-- PROVIDED RECORDS follows --

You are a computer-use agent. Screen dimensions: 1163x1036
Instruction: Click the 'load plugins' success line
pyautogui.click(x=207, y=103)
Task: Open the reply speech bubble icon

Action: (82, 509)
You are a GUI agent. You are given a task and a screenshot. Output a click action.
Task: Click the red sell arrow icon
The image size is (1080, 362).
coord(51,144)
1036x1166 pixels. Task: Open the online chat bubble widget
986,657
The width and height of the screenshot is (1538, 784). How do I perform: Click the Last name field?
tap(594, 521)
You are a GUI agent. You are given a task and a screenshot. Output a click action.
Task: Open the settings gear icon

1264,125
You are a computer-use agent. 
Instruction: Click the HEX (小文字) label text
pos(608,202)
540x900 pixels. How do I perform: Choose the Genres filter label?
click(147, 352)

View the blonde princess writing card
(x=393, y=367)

-- PROVIDED RECORDS concluded --

• [TASK DIRECTIONS] In the records above, return precisely the line containing "540x900 pixels. How" and each line that comes after it, up to the final one.

• [WRITTEN ANSWER]
540x900 pixels. How do I perform: Choose the Genres filter label?
click(147, 352)

View the blonde princess writing card
(x=393, y=367)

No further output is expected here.